Présenté à l’Art Gallery of Alberta (AGA) de septembre à décembre 2022, Scents of Movement, Scents of Place (Odeurs de mouvement, odeurs de lieu) s’est servi de projets d’art olfactif associés au mouvement et au lieu pour illustrer des idées générales de colonialisme, de préjugés et de racisme. Par l’utilisation de l’odeur, elle permettait au visiteur de vivre des expériences esthétiques non conventionnelles remettant en question les moyens par lesquels ils connaissent le monde qui les entoure et interagissent avec lui.

Les notes de tête sont ce qui s’impose d’emblée, avant de s’estomper. Dans Scents, la note de tête était le concept de lieu. Comment l’odeur est-elle liée à des lieux que nous connaissons, des lieux que nous pouvons atteindre, des lieux que nous ne pouvons, ou peut-être ne voulons pas, atteindre? Par ailleurs, la mémoire joue un rôle, car l’odorat est le sens qui est lié le plus fortement et directement à notre mémoire à long terme. Les artistes collaborateurs Sans façon et l’artiste Brian Goeltzenleuchter ont recréé fidèlement des odeurs de lieux et de moments tirées de souvenirs personnels individuels, partageant généreusement l’intimité d’un moment passé grâce à son odeur particulière.

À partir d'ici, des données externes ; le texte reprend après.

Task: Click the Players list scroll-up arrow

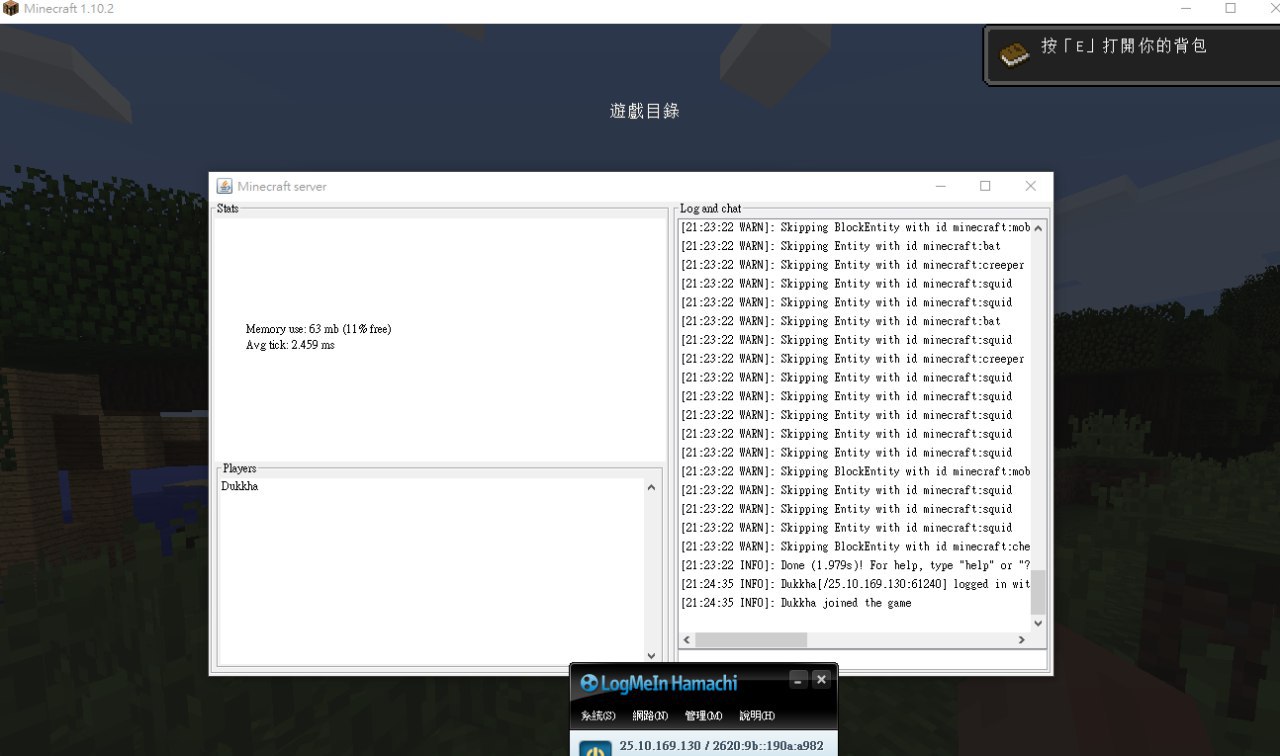Action: 651,488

Scents of Movement. Photo — Charles Cousins.

Jasmine from Grasse (Jasmin de Grasse), de Sans façon, a atteint des moments nostalgiques spécifiques dans la vie de quelqu’un, et a recréé fidèlement l’odeur d’un moment du passé de six personnes, chaque odeur imprégnant des histoires à emporter présentées sous des cloches de verre.

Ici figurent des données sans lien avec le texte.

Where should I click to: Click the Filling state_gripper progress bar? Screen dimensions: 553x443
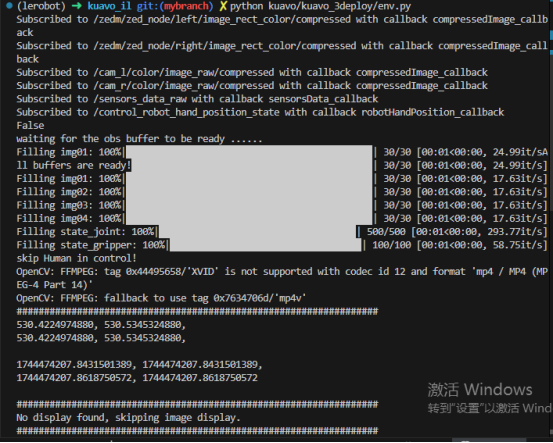click(266, 245)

Dans Scents of Exile (Odeurs d’exil), Brian Goeltzenleuchter a travaillé avec des réfugiés à recréer les senteurs de leurs foyers maintenant inaccessibles. Chaque module consistait en un distributeur de désinfectant pour les mains indépendant rempli d’une solution déterminée où l’odeur antiseptique et omniprésente du désinfectant avait été remplacée par des souvenirs d’odeurs hautement personnalisés. Ceux qui utilisent le désinfectant connaissent l’expérience de quelqu’un d’autre, dont le souvenir est absorbé dans la peau, injectant de multiples expériences individuelles dans une infrastructure institutionnelle.

Les notes de cœur sont précisément le cœur de l’odeur, et, dans l’exposition, elles sont toutes liées au mouvement : voyage, migration, immigration, navigation, transport. L’exposition transportait les spectateurs d’un stade de la vie au suivant, à travers des thèmes de voyage dans le temps, de mondialisation, de commerce et de délimitation de l’espace.

L’œuvre satirique de Millie Chen et Evelyn von Michalofski, The Seven Scents (Les sept odeurs), utilisait l’odeur pour naviguer à travers l’expérience touristique, encourageant les visiteurs à penser de façon critique aux soins, aux voyages et aux loisirs. Inspiré par l’exotisme légendaire et l’aventure des Sept Mers, The Seven Scents invitait les visiteurs à se détendre dans sept chaises longues de pont de navire de croisière, à écouter sept paysages sonores, et à inhaler sept odeurs pour recréer l’ambiance d’endroits proches ou lointains.

Jouant avec la prépondérance de l’exotisme dans la parfumerie commerciale, et la critiquant, Chen et Michalofski mélangent des odeurs telles que la noix de coco et le citron vert avec des odeurs locales d’Edmonton. Par exemple, la chaise longue de l’Antarctique est associée à l’audio d’un quai de traversier et à l’odeur de l’essence. Distillant son et odeur avec romantisme et réalité, et mélangeant les rêves d’évasion aux odieuses réalités du tourisme.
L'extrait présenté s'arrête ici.